МАТЕРИАЛ:
**********

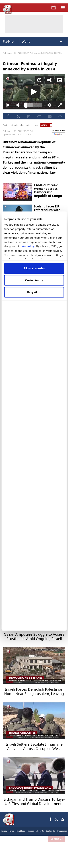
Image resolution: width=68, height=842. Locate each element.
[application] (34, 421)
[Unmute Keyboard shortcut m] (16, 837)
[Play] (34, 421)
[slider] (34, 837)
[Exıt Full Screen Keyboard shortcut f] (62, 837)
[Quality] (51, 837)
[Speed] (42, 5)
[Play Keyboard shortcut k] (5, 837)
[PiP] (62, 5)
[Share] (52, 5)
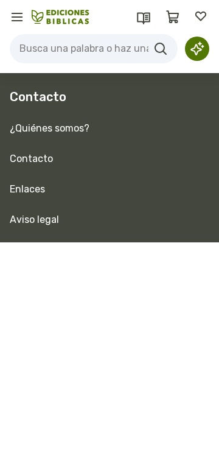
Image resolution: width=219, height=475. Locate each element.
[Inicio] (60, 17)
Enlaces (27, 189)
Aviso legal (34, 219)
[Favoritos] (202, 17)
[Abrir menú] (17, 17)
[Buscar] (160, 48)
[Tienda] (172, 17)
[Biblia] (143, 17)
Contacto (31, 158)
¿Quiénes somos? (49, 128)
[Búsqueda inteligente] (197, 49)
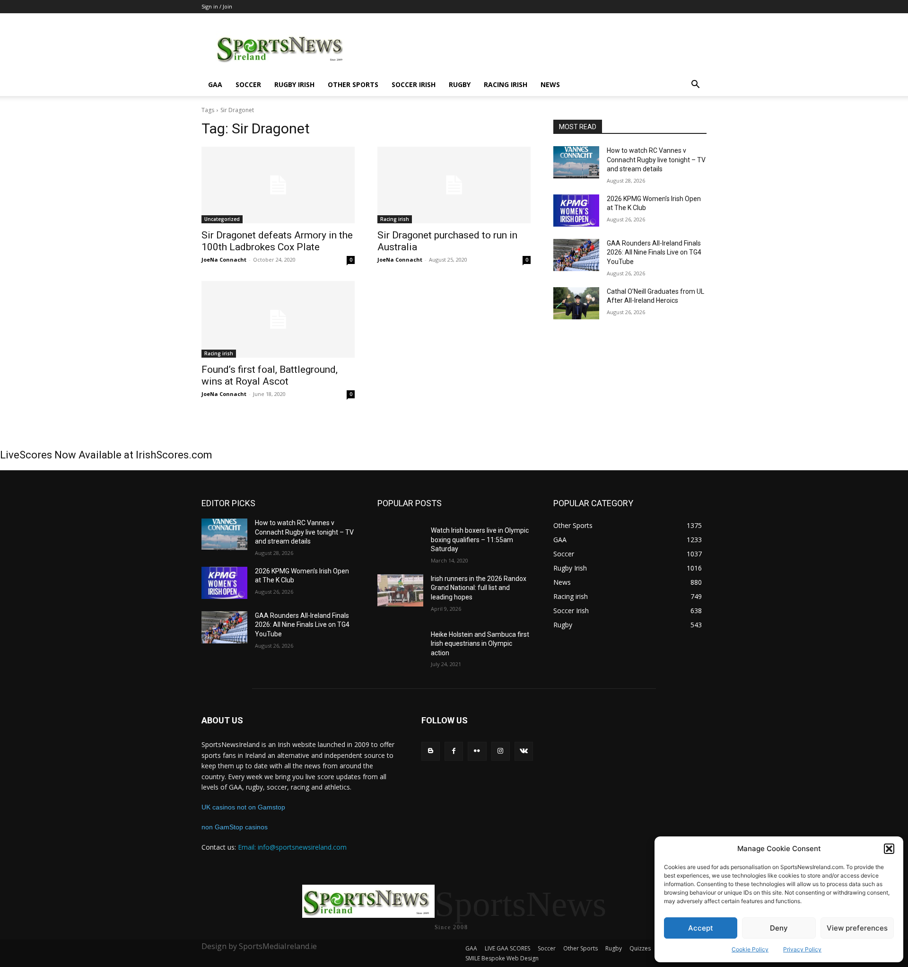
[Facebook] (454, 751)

**********

Перечислите все строки записей, содержащие слово «element», и перепишите каждую из них полностью. Регистр букв учитывается.

Image resolution: width=68, height=842. Locate each element.
Image resolution: width=219, height=475. Locate each element.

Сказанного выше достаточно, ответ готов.